(YOUR GOAL):
In the records below, find the line that holds "Open the Media menu item". Restate it and every later line exactly, stopping at the end and skipping pictures.

[Data entries]
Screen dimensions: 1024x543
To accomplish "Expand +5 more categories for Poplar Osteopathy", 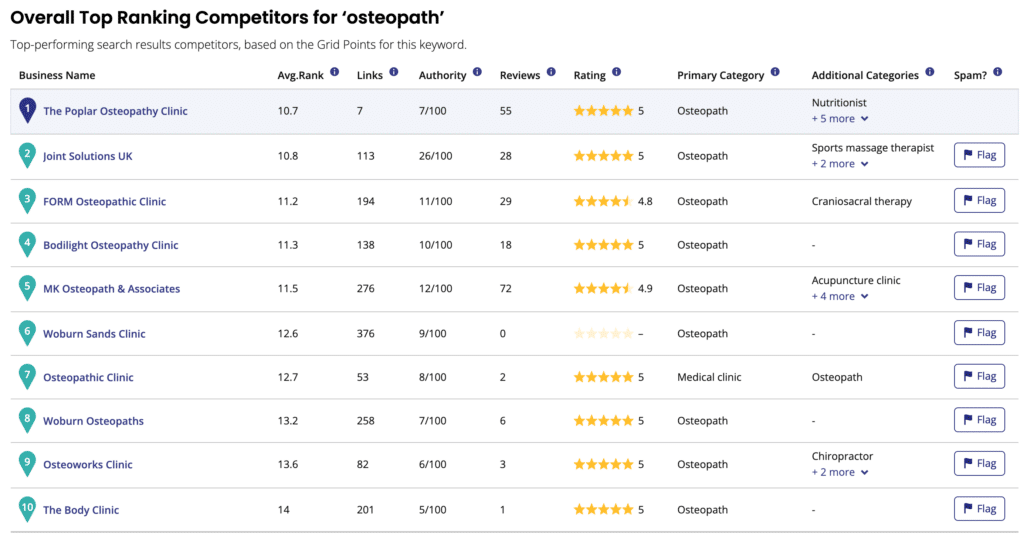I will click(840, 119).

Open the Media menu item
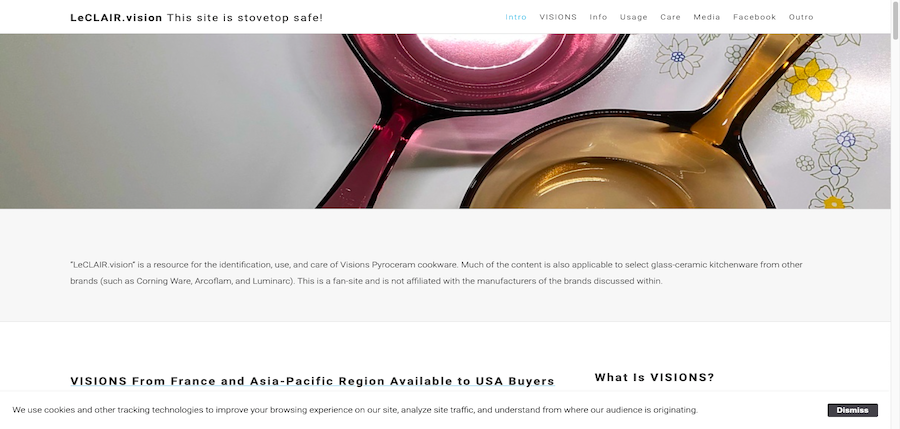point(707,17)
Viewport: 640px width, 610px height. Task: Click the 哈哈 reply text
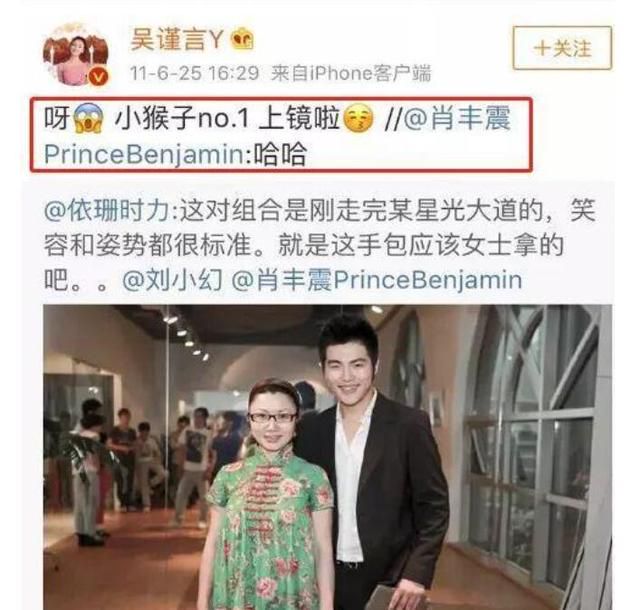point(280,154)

(SOLUTION FOR THIS TASK):
Open the Media menu item
point(707,17)
Viewport: 640px width, 610px height. Task: Click the 哈哈 reply text
point(280,154)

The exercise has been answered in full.